Our recent “F” grade comes from the Institute for Free Speech, which defends individuals from establishment attacks on their liberties. It deemed the state’s campaign finance laws so top-down and authoritarian our 12 percent score put us above only Alaska, West Virginia and Kentucky. Five states score 100 percent; an additional six have “A” grades, scoring 94 percent or higher.

“The Supreme Court has long recognized that political speech strikes at the core of the First Amendment, yet today the court gives less protection to that core political speech than it does to topless dancing, flag burning or tobacco advertisements,” wrote law professor and author Bradley A. Smith, a Harvard Law School graduate and accomplished lawyer who chairs the institute.

Colorado’s oppressive tangle of campaign finance regulations strikes fear among those interested in funding, organizing or otherwise participating in the process. Doing so can lead to kangaroo court battles and fines most working people cannot afford.

The regulations are so convoluted the secretary of state’s “Colorado Campaign and Political Finance Manual” spends 146 pages trying to simplify them for the public.

As explained in Reason magazine last year, a discredited and failed former political candidate describes Colorado campaign rules as his tool for waging “political guerrilla legal warfare” against opponents.

He tried to extort $10,000 from the Colorado Republican Party, promising to drop a petty campaign finance case in return.

The complaintant brought a case against the El Paso County Republican Party and sought more than $30,000 in fines because of five technical errors found among more than 50,000 cells in a spreadsheet of contributions. One mistake involved leaving the “occupation” field blank after identifying a donor’s employer as the Monument Police Department. Other errors involved even less significant details, making the party’s error percentage less than 0.01 percent.
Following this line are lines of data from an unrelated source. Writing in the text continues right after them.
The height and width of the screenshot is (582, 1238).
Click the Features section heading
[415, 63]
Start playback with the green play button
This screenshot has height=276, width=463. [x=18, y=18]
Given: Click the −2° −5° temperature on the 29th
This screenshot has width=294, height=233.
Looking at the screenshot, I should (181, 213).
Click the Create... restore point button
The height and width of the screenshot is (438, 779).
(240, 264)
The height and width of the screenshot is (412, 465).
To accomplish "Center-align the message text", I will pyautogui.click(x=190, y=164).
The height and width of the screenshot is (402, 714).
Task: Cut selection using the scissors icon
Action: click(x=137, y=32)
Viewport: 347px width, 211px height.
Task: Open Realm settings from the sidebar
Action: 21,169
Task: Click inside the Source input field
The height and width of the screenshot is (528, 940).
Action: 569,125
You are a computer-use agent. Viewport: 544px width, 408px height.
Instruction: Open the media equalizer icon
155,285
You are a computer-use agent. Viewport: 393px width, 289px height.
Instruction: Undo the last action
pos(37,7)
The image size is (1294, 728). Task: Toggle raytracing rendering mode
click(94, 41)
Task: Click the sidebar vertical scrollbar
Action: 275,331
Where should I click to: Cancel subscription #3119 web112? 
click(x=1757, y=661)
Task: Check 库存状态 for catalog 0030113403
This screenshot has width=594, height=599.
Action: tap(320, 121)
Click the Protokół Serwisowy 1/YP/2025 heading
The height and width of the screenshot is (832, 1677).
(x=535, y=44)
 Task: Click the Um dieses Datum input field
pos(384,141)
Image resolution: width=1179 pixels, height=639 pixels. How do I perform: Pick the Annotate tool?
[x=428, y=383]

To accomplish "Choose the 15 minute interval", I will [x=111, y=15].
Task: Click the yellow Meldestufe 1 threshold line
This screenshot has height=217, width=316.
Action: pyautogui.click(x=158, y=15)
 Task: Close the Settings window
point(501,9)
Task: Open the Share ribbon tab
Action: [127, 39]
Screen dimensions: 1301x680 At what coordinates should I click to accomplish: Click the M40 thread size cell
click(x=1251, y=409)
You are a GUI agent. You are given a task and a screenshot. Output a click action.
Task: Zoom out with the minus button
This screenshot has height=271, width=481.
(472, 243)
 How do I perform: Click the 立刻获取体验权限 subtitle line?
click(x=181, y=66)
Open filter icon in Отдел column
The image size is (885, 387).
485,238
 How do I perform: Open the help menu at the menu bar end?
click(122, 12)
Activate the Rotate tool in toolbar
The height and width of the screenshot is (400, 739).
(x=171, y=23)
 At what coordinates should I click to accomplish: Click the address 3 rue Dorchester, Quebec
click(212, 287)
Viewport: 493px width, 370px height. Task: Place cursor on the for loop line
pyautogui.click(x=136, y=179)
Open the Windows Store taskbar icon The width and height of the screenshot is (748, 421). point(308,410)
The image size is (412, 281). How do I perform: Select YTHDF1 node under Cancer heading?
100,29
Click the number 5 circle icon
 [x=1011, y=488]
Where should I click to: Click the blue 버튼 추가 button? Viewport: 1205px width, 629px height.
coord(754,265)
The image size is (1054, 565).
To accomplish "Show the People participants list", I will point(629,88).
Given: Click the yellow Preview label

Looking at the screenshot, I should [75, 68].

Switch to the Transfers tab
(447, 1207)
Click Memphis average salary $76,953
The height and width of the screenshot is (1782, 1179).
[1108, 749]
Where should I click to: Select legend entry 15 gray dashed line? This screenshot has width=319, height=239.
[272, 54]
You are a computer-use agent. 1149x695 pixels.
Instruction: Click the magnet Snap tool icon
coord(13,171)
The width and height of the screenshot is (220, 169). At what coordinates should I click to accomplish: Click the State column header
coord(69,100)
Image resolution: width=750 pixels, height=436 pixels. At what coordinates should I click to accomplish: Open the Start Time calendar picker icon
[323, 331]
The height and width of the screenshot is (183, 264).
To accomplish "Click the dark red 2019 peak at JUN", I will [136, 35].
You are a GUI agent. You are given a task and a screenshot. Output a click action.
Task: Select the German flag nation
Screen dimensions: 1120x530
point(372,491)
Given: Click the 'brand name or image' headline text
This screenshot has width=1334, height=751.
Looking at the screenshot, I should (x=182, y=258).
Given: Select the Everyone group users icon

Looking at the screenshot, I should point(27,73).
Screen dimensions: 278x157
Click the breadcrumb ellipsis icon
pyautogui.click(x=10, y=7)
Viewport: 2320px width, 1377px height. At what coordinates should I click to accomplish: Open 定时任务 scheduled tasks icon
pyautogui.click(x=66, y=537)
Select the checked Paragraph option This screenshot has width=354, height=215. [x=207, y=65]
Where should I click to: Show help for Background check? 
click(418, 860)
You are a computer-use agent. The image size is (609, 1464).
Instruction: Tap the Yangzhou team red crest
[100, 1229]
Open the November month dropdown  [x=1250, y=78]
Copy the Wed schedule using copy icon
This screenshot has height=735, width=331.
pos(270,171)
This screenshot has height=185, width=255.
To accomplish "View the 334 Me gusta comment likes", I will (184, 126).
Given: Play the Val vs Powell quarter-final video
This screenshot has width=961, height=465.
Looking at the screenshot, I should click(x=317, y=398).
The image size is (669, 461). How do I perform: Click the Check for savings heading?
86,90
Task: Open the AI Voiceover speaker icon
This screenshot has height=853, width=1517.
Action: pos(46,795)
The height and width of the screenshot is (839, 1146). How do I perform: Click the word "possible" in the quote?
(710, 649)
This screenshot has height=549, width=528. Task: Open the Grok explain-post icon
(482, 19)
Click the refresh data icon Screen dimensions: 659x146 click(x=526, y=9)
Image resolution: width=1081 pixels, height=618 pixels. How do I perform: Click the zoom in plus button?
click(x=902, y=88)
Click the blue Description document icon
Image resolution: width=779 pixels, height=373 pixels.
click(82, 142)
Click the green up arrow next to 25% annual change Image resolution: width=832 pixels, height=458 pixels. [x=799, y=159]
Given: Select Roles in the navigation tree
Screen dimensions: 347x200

Seldom do Colorado campaign finance fines involve allegations of substantive and nefarious efforts to hide or misrepresent large contributions. They typically involve small money clerical errors resolved in other states with polite phone calls.

The latest abuse of our courts and campaign laws involved unfounded complaints against Colorado Secretary of State Wayne Williams, who briefly became the subject of a grand jury investigation. The amateur litigator claimed Williams failed to collect a fine against Alliance for a Safe and Independent Woodmen Hills Political Committee, which wasn’t remotely true. As Williams documented, he tried to collect but the group was disbanded and broke.

Most grassroots political participants don’t have the expertise and resources of Williams, and simply get bullied and fined out of supporting causes or candidates.

The Supreme Court says the First Amendment protects campaign contributions by unions, corporations and individuals, but Colorado law treats them as veritable crimes if someone forgets to dot an “i” or cross a “t.” In doing so, it paves the way for bullies to undermine conventional political process and abuse the courts for expedient gain.

Let’s fix Colorado’s broken campaign laws. In doing so, we will restore free speech to hard-working individuals who lack time and money to defend themselves against “political guerrilla legal warfare” waged to infringe on their right to participate in the democratic process.